DIRECTIONS:
Take the entries below and print only the lines from the one with "Entrümpelung von Häusern" through the one with "Firmenauflösung (31, 524)", exactly as they stand, both ends included.

--- RECORDED INFORMATION Enclosed Below ---

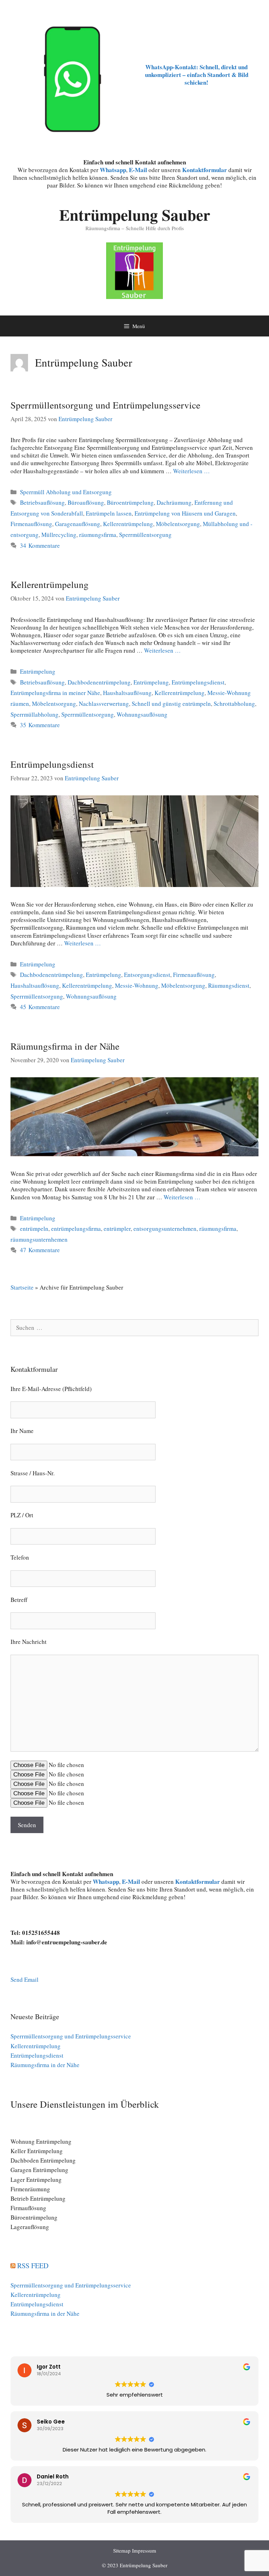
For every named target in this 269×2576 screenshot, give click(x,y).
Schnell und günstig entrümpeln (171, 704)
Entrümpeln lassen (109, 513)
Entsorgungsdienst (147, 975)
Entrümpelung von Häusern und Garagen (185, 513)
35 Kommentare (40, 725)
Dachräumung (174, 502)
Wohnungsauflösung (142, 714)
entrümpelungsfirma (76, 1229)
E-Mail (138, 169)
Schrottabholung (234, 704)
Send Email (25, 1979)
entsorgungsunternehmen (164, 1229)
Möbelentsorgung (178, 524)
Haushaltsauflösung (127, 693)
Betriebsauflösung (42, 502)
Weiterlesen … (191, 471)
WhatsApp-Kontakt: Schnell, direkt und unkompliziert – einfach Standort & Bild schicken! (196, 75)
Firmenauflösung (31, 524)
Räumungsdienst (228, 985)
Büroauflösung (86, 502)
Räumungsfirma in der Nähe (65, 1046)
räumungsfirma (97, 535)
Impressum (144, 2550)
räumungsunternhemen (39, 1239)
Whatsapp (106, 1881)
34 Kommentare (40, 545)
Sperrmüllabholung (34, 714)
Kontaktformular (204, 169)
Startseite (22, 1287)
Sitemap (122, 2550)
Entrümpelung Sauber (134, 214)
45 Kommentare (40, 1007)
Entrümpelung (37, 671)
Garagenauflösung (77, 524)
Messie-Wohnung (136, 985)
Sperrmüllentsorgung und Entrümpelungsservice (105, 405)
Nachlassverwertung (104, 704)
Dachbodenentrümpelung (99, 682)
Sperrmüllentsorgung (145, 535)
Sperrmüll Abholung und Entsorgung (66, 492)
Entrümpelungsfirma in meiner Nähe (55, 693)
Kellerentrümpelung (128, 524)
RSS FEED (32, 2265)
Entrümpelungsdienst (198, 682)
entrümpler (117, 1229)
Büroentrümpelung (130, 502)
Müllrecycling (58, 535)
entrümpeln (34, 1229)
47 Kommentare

--- End of Enclosed RECORDED INFORMATION ---

RESULT FOR THIS EXERCISE:
Entrümpelung von Häusern und Garagen (185, 513)
35 Kommentare (40, 725)
Dachräumung (174, 502)
Wohnungsauflösung (142, 714)
entrümpelungsfirma (76, 1229)
E-Mail (138, 169)
Schrottabholung (234, 704)
Send Email (25, 1979)
entsorgungsunternehmen (164, 1229)
Möbelentsorgung (178, 524)
Haushaltsauflösung (127, 693)
Betriebsauflösung (42, 502)
Weiterlesen … (191, 471)
WhatsApp-Kontakt: Schnell, direkt und unkompliziert – einfach Standort & Bild schicken! (196, 75)
Firmenauflösung (31, 524)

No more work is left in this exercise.